Pogotowie ratunkowe z Sewilli poinformowało co najmniej o trzech ofiarach śmiertelnych i dwóch osobach ciężko rannych. Do katastrofy doszło tuż po starcie. Zanim maszyna spadła, pilot zawiadomił wieżę kontrolną lotniska o problemach. Samolot uderzając w ziemię, zerwał kable elektryczne. Spadł niespełna dwa kilometry od cywilnego lotniska San Pablo, na którym wstrzymano ruch.

A400M, potocznie zwana Grrizly, jest europejskim projektem, w którym uczestniczy 7 krajów, między innymi Hiszpania. Od czterech lat samoloty te są montowane w fabryce Military Airbus w Sewilli. Maszyna, która uległa katastrofie, realizowała lot próbny.

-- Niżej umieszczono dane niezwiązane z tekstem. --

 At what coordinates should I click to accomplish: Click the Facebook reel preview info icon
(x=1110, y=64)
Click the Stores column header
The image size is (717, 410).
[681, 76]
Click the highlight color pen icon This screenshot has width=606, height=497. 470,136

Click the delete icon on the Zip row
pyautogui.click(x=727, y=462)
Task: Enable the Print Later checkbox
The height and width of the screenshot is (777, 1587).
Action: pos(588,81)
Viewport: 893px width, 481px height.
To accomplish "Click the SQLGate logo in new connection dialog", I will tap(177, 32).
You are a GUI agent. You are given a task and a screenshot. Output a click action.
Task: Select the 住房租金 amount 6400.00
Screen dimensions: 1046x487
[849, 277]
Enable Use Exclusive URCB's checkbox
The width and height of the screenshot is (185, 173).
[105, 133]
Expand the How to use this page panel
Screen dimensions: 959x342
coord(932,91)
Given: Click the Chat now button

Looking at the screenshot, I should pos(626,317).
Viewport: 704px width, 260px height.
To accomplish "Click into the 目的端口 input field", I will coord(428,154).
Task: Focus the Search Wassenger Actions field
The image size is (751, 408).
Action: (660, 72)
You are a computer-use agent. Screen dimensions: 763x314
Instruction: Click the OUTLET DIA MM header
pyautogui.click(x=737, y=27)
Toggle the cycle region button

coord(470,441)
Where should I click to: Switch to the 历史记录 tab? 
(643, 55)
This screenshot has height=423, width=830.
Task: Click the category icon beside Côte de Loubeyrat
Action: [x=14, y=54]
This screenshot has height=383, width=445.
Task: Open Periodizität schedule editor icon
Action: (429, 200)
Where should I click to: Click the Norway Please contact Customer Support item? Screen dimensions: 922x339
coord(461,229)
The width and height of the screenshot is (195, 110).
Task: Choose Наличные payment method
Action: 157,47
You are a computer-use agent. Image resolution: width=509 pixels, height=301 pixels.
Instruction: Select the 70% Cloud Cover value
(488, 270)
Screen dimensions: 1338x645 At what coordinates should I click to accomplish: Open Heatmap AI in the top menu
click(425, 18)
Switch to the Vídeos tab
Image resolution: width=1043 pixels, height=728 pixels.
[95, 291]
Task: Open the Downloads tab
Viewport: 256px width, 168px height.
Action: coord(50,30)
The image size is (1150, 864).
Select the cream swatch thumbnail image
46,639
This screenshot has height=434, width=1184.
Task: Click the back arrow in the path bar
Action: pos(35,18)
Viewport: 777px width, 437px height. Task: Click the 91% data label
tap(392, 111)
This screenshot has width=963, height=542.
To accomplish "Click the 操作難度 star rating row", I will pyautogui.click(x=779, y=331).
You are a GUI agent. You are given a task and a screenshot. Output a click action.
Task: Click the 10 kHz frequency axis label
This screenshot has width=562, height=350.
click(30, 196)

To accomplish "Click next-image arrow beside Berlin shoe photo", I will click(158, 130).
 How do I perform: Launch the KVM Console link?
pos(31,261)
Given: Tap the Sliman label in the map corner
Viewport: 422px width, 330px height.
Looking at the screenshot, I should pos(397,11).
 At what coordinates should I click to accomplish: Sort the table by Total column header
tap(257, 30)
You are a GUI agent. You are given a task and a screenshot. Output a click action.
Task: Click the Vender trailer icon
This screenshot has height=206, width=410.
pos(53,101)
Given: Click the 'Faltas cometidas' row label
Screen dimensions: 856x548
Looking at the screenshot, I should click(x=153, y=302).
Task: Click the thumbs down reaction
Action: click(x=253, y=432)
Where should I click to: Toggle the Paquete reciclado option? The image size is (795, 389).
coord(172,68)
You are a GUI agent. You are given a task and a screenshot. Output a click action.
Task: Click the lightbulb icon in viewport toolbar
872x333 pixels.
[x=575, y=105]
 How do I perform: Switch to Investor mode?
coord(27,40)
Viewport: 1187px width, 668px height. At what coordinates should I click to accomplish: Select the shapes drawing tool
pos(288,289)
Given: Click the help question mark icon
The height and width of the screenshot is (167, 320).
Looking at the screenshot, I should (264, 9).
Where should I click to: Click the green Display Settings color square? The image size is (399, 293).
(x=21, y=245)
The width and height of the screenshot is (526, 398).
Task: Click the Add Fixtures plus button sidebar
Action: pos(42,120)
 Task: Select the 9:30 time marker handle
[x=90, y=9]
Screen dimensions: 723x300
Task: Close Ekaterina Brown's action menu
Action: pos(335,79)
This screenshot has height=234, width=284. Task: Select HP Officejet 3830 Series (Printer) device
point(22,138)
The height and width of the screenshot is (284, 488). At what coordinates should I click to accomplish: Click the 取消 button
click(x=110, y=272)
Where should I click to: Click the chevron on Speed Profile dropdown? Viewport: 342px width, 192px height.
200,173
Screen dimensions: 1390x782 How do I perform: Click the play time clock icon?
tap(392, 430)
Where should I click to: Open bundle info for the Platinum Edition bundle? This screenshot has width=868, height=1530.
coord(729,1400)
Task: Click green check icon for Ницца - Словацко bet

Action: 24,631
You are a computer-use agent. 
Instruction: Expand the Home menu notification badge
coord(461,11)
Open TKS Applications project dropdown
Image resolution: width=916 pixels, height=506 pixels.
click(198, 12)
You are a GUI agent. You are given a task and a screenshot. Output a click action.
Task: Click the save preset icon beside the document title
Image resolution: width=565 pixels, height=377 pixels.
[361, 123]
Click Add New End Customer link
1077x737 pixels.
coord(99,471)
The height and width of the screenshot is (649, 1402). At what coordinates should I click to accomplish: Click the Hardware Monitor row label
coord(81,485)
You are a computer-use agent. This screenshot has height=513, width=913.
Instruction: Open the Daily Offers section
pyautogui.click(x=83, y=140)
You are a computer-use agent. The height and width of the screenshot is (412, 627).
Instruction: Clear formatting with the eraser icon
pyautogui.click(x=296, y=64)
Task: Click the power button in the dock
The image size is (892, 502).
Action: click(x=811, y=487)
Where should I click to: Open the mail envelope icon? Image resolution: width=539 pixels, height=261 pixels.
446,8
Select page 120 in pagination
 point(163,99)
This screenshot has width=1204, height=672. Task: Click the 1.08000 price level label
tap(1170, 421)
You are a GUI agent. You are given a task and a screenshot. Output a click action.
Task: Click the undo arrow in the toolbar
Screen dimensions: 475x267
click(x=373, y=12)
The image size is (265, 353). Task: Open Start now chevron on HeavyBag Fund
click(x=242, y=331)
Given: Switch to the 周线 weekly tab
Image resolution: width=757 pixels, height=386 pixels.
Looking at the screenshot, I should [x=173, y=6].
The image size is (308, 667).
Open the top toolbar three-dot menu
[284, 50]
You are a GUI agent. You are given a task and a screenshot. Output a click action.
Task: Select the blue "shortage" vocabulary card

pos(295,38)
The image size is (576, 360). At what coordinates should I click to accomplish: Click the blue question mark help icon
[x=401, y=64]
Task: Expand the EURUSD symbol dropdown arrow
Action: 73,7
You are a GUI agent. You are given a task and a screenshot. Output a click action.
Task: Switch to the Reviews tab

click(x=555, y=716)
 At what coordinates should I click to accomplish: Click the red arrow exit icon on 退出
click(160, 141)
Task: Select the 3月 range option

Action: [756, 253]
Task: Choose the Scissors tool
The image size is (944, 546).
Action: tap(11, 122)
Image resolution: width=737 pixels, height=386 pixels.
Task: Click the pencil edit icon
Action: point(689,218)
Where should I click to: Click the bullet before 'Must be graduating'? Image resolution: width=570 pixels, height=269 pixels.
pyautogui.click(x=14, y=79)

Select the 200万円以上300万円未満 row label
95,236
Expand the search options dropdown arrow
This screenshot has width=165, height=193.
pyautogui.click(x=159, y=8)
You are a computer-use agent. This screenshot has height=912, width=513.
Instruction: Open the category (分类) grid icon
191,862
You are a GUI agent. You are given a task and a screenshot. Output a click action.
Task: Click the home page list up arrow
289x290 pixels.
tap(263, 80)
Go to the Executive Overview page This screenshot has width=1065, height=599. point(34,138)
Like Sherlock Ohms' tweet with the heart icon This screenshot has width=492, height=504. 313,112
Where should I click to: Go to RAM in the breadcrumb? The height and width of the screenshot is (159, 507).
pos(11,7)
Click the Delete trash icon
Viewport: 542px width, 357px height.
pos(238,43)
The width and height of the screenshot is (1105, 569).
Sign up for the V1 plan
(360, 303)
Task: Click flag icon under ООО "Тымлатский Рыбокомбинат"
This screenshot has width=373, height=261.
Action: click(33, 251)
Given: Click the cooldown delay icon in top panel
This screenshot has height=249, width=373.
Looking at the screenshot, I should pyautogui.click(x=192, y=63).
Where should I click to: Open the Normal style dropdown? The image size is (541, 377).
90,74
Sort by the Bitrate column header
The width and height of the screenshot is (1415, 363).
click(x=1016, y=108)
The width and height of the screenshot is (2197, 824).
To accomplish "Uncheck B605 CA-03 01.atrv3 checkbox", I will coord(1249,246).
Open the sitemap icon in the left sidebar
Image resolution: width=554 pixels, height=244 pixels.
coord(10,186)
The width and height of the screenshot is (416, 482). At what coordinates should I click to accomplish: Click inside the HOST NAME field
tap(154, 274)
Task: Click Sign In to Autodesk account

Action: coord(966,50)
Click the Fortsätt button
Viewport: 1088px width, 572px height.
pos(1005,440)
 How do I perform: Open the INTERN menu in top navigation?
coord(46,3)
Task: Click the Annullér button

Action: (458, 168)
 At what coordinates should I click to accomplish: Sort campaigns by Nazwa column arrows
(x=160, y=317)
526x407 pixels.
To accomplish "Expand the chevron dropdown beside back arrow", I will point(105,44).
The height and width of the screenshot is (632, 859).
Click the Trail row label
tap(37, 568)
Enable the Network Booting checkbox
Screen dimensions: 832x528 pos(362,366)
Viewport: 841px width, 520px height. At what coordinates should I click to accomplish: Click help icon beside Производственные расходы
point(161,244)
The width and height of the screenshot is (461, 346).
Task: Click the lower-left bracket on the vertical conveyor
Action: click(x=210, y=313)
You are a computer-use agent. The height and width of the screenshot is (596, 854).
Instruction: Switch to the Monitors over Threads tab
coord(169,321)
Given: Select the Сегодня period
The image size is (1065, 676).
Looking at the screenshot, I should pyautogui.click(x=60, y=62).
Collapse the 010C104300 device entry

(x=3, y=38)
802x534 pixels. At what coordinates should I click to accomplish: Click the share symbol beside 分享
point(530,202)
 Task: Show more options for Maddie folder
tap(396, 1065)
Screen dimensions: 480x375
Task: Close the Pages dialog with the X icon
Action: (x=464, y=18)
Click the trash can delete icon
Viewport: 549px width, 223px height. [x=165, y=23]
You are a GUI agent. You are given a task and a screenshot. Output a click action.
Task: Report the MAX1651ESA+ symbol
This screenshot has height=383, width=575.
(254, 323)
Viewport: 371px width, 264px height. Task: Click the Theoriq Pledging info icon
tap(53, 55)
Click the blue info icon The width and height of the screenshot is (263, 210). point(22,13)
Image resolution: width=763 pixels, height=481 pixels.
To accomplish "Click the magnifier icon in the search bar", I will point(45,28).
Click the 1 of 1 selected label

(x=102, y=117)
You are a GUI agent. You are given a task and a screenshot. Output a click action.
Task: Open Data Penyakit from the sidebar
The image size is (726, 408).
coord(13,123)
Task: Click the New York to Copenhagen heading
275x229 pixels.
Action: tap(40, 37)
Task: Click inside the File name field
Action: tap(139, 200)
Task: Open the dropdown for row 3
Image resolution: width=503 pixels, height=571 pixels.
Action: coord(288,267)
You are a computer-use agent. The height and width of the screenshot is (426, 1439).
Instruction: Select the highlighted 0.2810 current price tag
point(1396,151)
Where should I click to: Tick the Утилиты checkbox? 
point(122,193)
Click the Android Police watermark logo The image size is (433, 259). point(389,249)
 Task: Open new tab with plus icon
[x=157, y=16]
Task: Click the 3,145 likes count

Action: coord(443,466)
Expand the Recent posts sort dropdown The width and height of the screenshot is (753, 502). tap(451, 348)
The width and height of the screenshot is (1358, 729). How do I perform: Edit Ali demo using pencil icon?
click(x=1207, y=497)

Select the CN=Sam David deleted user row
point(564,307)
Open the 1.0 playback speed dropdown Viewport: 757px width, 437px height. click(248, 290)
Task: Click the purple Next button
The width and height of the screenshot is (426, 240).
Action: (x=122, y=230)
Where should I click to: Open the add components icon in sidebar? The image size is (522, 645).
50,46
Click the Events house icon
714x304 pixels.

W związku z katastrofą hiszpański premier Mariano Rajoy odwołał zaplanowane na sobotę spotkania polityczne na Teneryfie w ramach kampanii przed wyborami lokalnymi 24 maja. Premier mówił wcześniej, że wszyscy na pokładzie maszyny byli Hiszpanami i najprawdopodobniej pracownikami Airbusa.

Módlmy się za ofiary tej katastrofy lotniczej, by dobry Bóg wziął ich do Królestwa Niebieskiego.